▶ Records for processing:
╭──
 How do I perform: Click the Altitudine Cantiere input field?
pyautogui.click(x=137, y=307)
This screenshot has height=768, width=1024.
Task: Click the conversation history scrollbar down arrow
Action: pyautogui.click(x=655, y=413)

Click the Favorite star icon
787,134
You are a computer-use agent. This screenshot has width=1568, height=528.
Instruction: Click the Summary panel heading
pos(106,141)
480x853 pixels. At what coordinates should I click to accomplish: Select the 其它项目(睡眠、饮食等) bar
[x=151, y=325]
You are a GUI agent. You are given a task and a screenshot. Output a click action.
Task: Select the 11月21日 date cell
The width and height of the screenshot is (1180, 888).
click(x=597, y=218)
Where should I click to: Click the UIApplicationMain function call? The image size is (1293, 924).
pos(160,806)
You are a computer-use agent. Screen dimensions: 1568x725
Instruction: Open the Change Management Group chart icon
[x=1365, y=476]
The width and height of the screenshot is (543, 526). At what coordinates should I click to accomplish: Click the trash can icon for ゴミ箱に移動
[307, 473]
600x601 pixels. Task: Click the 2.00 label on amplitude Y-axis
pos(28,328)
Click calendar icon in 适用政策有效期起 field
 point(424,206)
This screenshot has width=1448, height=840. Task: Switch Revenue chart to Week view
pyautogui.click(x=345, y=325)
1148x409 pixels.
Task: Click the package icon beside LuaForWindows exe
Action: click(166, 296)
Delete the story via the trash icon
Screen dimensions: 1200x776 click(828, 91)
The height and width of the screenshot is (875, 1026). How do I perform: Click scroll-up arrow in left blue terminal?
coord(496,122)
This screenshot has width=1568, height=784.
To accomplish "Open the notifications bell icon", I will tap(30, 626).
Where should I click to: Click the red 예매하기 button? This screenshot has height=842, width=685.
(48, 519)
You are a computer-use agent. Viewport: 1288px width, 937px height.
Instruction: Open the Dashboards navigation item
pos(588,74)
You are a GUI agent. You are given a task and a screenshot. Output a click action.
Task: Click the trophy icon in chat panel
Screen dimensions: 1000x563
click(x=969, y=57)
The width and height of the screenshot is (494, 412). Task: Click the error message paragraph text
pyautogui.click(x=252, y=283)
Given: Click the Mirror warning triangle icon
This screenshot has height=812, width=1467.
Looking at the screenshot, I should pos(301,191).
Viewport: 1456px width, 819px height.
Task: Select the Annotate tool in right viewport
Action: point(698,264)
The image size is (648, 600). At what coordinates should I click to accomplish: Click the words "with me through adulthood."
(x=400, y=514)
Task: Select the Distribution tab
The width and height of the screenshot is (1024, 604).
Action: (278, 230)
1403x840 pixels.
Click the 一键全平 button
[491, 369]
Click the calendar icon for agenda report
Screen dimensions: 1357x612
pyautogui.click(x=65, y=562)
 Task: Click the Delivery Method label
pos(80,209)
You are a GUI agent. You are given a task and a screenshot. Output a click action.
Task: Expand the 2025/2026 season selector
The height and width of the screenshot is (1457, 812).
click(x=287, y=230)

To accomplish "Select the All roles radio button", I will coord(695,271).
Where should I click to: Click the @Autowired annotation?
╰──
▶ Problem requirements: Put the lines above into a Markdown table with two columns, No. and Line, giving each line its own numbered row and skipping any blank lines.

▶ Exercise answer:
| No. | Line |
|---|---|
| 1 |  How do I perform: Click the Altitudine Cantiere input field? |
| 2 | pyautogui.click(x=137, y=307) |
| 3 | This screenshot has height=768, width=1024. |
| 4 | Task: Click the conversation history scrollbar down arrow |
| 5 | Action: pyautogui.click(x=655, y=413) |
| 6 | Click the Favorite star icon |
| 7 | 787,134 |
| 8 | You are a computer-use agent. This screenshot has width=1568, height=528. |
| 9 | Instruction: Click the Summary panel heading |
| 10 | pos(106,141) |
| 11 | 480x853 pixels. At what coordinates should I click to accomplish: Select the 其它项目(睡眠、饮食等) bar |
| 12 | [x=151, y=325] |
| 13 | You are a GUI agent. You are given a task and a screenshot. Output a click action. |
| 14 | Task: Select the 11月21日 date cell |
| 15 | The width and height of the screenshot is (1180, 888). |
| 16 | click(x=597, y=218) |
| 17 | Where should I click to: Click the UIApplicationMain function call? The image size is (1293, 924). |
| 18 | pos(160,806) |
| 19 | You are a computer-use agent. Screen dimensions: 1568x725 |
| 20 | Instruction: Open the Change Management Group chart icon |
| 21 | [x=1365, y=476] |
| 22 | The width and height of the screenshot is (543, 526). At what coordinates should I click to accomplish: Click the trash can icon for ゴミ箱に移動 |
| 23 | [307, 473] |
| 24 | 600x601 pixels. Task: Click the 2.00 label on amplitude Y-axis |
| 25 | pos(28,328) |
| 26 | Click calendar icon in 适用政策有效期起 field |
| 27 |  point(424,206) |
| 28 | This screenshot has width=1448, height=840. Task: Switch Revenue chart to Week view |
| 29 | pyautogui.click(x=345, y=325) |
| 30 | 1148x409 pixels. |
| 31 | Task: Click the package icon beside LuaForWindows exe |
| 32 | Action: click(166, 296) |
| 33 | Delete the story via the trash icon |
| 34 | Screen dimensions: 1200x776 click(828, 91) |
| 35 | The height and width of the screenshot is (875, 1026). How do I perform: Click scroll-up arrow in left blue terminal? |
| 36 | coord(496,122) |
| 37 | This screenshot has width=1568, height=784. |
| 38 | To accomplish "Open the notifications bell icon", I will tap(30, 626). |
| 39 | Where should I click to: Click the red 예매하기 button? This screenshot has height=842, width=685. |
| 40 | (48, 519) |
| 41 | You are a computer-use agent. Viewport: 1288px width, 937px height. |
| 42 | Instruction: Open the Dashboards navigation item |
| 43 | pos(588,74) |
| 44 | You are a GUI agent. You are given a task and a screenshot. Output a click action. |
| 45 | Task: Click the trophy icon in chat panel |
| 46 | Screen dimensions: 1000x563 |
| 47 | click(x=969, y=57) |
| 48 | The width and height of the screenshot is (494, 412). Task: Click the error message paragraph text |
| 49 | pyautogui.click(x=252, y=283) |
| 50 | Given: Click the Mirror warning triangle icon |
| 51 | This screenshot has height=812, width=1467. |
| 52 | Looking at the screenshot, I should pos(301,191). |
| 53 | Viewport: 1456px width, 819px height. |
| 54 | Task: Select the Annotate tool in right viewport |
| 55 | Action: point(698,264) |
| 56 | The image size is (648, 600). At what coordinates should I click to accomplish: Click the words "with me through adulthood." |
| 57 | (x=400, y=514) |
| 58 | Task: Select the Distribution tab |
| 59 | The width and height of the screenshot is (1024, 604). |
| 60 | Action: (278, 230) |
| 61 | 1403x840 pixels. |
| 62 | Click the 一键全平 button |
| 63 | [491, 369] |
| 64 | Click the calendar icon for agenda report |
| 65 | Screen dimensions: 1357x612 |
| 66 | pyautogui.click(x=65, y=562) |
| 67 |  Task: Click the Delivery Method label |
| 68 | pos(80,209) |
| 69 | You are a GUI agent. You are given a task and a screenshot. Output a click action. |
| 70 | Task: Expand the 2025/2026 season selector |
| 71 | The height and width of the screenshot is (1457, 812). |
| 72 | click(x=287, y=230) |
| 73 | To accomplish "Select the All roles radio button", I will coord(695,271). |
| 74 | Where should I click to: Click the @Autowired annotation? |